This is an archive of the discontinued LLVM Phabricator instance.

[AArch64] Avoid generating indexed vector instructions for Exynos
ClosedPublic

Authored by az on Jun 21 2016, 3:06 PM.

Details

Summary

Avoid generating indexed vector instructions for Exynos. This is needed for fmla/fmls/fmul/fmulx.

For example, the instruction fmla v0.4s, v1.4s, v2.s[1] is less efficient than the instructions dup v2.4s, v2.s[1] ; fmla v0.4s, v1.4s, v2.4s

Diff Detail

Repository
rL LLVM

Event Timeline

az updated this revision to Diff 61447.Jun 21 2016, 3:06 PM
az retitled this revision from to Avoid generating indexed vector instructions for Exynos.
az updated this object.
az added a reviewer: evandro.
az added a subscriber: llvm-commits.
flyingforyou added inline comments.
llvm/test/CodeGen/AArch64/arm64-neon-2velem.ll
451 ↗(On Diff #61447)

Is this line necessary?

evandro retitled this revision from Avoid generating indexed vector instructions for Exynos to [AArch64] Avoid generating indexed vector instructions for Exynos.Jun 22 2016, 12:57 PM
evandro added reviewers: rengolin, t.p.northover.
rengolin edited edge metadata.Jun 22 2016, 1:00 PM

Hi Evandro,

Unless Exynos chips can't handle indexed lanes at all, this looks like a case for the cost model, not CPU flags.

cheers,
--renato

evandro added inline comments.Jun 22 2016, 1:13 PM
llvm/lib/Target/AArch64/AArch64.td
96 ↗(On Diff #61447)

## GIVEN PROBLEM A
Copy the text of the Exynos code review from "az updated this revision" to "a subscriber: llvm-commits.".
## GIVEN PROBLEM B
Using the Exynos code review, decide for each statement whether it agrees with the text, answering yes or no and quoting the words that decide it: (i) The revision was authored on Jun 21 2016. (ii) The change is needed for fmla, fmls, fmul and fmulx. (iii) rengolin considers CPU flags, rather than the cost model, the right approach.

## COLLECTED DATA
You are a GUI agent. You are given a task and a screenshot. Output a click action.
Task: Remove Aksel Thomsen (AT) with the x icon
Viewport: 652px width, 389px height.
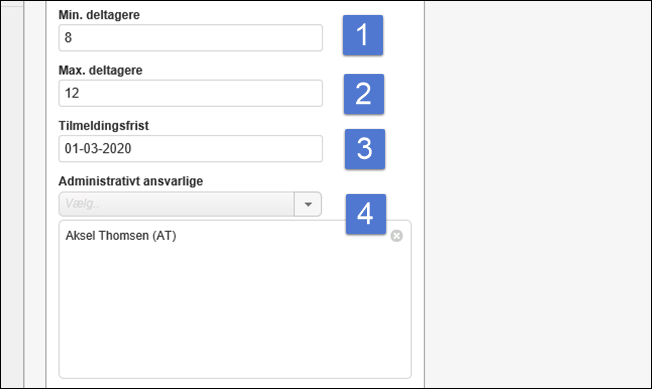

## RESULT A
az updated this revision to Diff 61447.Jun 21 2016, 3:06 PM
az retitled this revision from to Avoid generating indexed vector instructions for Exynos.
az updated this object.
az added a reviewer: evandro.
az added a subscriber: llvm-commits.

## RESULT B
(i) Yes: "Authored by az on Jun 21 2016, 3:06 PM."
(ii) Yes: "This is needed for fmla/fmls/fmul/fmulx."
(iii) No: "this looks like a case for the cost model, not CPU flags."